Your Windows operating system may not know how to work natively with the hardware on your computer, but drivers do offer a reasonable solution. They are essentially translators and explain to Windows 10 how the hardware can be used most effectively to achieve faster processes and more effective CPU usage. However, if your drivers are not up to date, you may not notice it. An outdated driver can lead to higher CPU usage, which you may not be able to see through your Task Manager.

And it’s not necessarily your CPU drivers that are causing a problem. For this reason, you want to update all drivers to ensure that your CPU usage is as efficient as possible. However, upgrading your drivers doesn’t take a lot of work. In Windows, navigate to the Start menu and click Settings. Click the Updates & Security tab, and then click Check for updates. Windows automatically adjusts your drivers. Reset your computer as usual and open Task Manager to assess the various processes, CPU usage and apps.

Adjust the energy settings

The standard Windows power settings are designed to strike a balance between performance and efficiency. This is especially true for laptops. These settings are ideal for everyday activities with low CPU usage. However, you can significantly improve performance by manually adjusting your power settings.

Click on “Edit energy plan” in the start menu and then on “Energy options”. While you can use sliders to manually adjust a number of different aspects of power consumption, most users don’t need to be as precise. Instead, you can simply select the “High Performance” setting. This decouples your CPU so that it works with the highest settings.

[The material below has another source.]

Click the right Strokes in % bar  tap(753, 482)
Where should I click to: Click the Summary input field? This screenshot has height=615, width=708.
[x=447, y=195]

Keep in mind that the high power setting can quickly drain your battery when using a laptop. Regardless of which PC you are using, you can assume that the high-performance setting puts a greater strain on the cooling system of your desktop or laptop.

Reinstall your operating system

If none of the above steps solve your problem, it may be time to take more drastic action. We usually do not recommend reinstalling your operating system except in the most serious circumstances. So only do this if your CPU performance is really suffering and you know that your CPU should perform better than it is.

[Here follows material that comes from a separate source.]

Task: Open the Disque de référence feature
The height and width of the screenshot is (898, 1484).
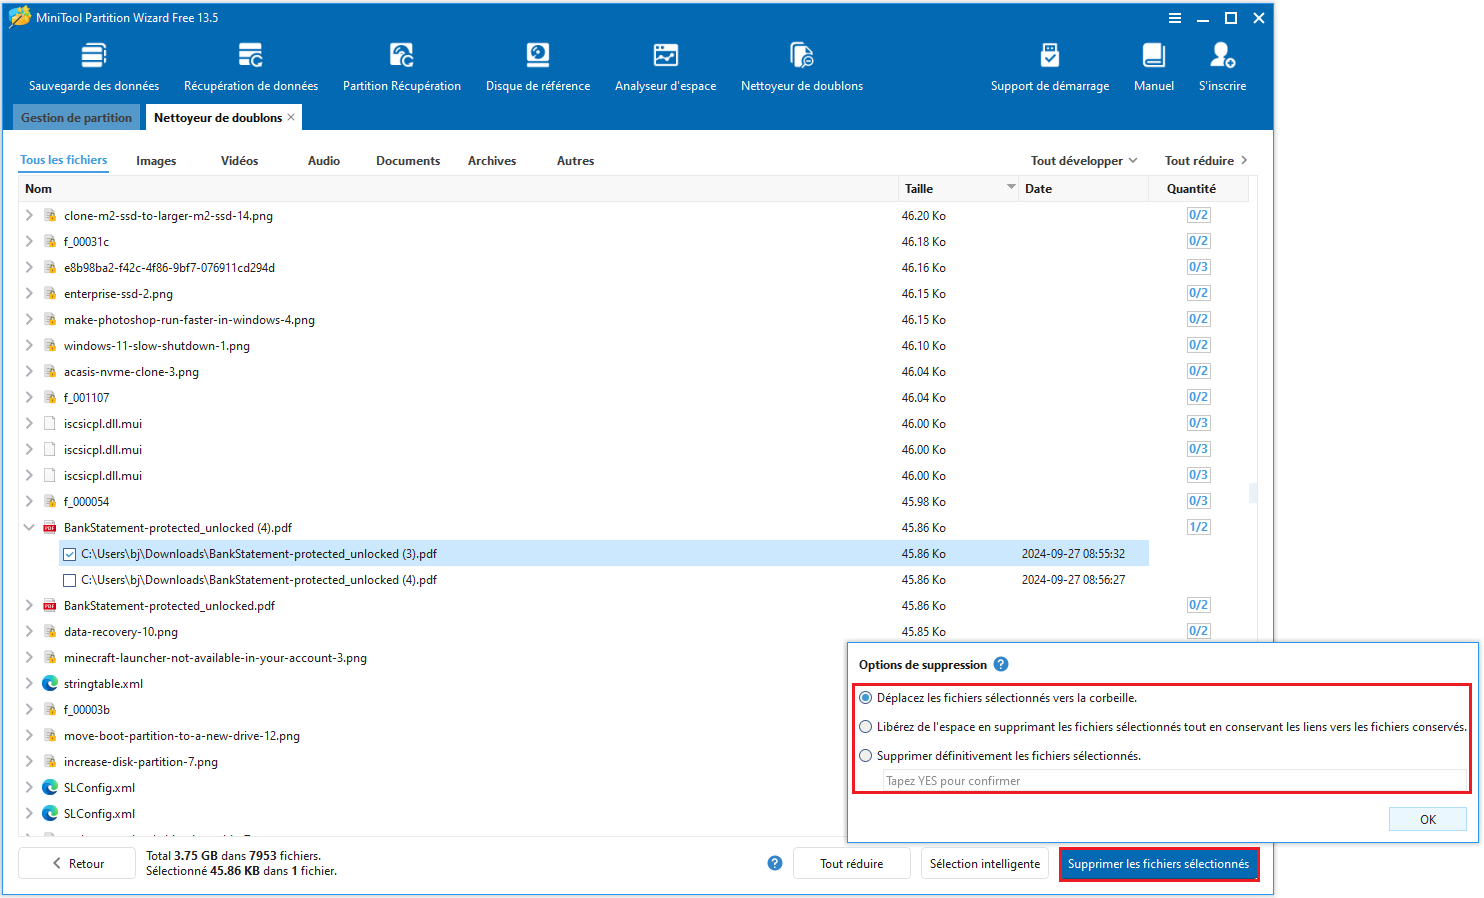Action: click(x=537, y=64)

Reinstalling your operating system used to mean formatting your PC – and deleting all of your personal files and software. Fortunately, the latest version of Windows offers a much tastier solution. By clicking on “Reset this PC” in the main settings of Windows, you can reset your PC to the factory settings without deleting your personal data. The process should be safe, but we recommend that you back up all of your data before performing this step.

Some users have a solution where the PC does not have to be comp
letely reset. The system recovery function in Windows allows you to return to a previous status of your PC. If the problem causing your CPU throttling has been occurring since the last restore point, your CPU usage should be back to normal.

Unfortunately, system protection is not natively activated in Windows. If system protection is disabled, we generally recommend that you enable it. Creating backups takes up a little more space on your hard drive, but gives you the option to reset your CPU settings back to normal without taking drastic steps. System recovery points can help you diagnose a variety of problems that go beyond the core efficiency of your CPU.

Wrap up

All that is needed is a single slow process that dramatically affects your CPU. Clicking the End Process button can improve CPU performance, but is only a short-term solution. If you want to get as much performance as possible out of your PC, we strongly recommend that you work through all the suggestions in our manual on CPU usage. However, users who are experiencing a general slowdown can benefit if they identify only the biggest problem.

In any case, there is no unique magical solution. If you are running software with high CPU usage such as AAA games or multitasking, you can generally expect some slowdown. However, this doesn’t mean that you shouldn’t do anything to optimize your CPU performance. And if you find that your current CPU simply doesn’t meet your requirements, we recommend that you look in our manual for the best CPUs on the market.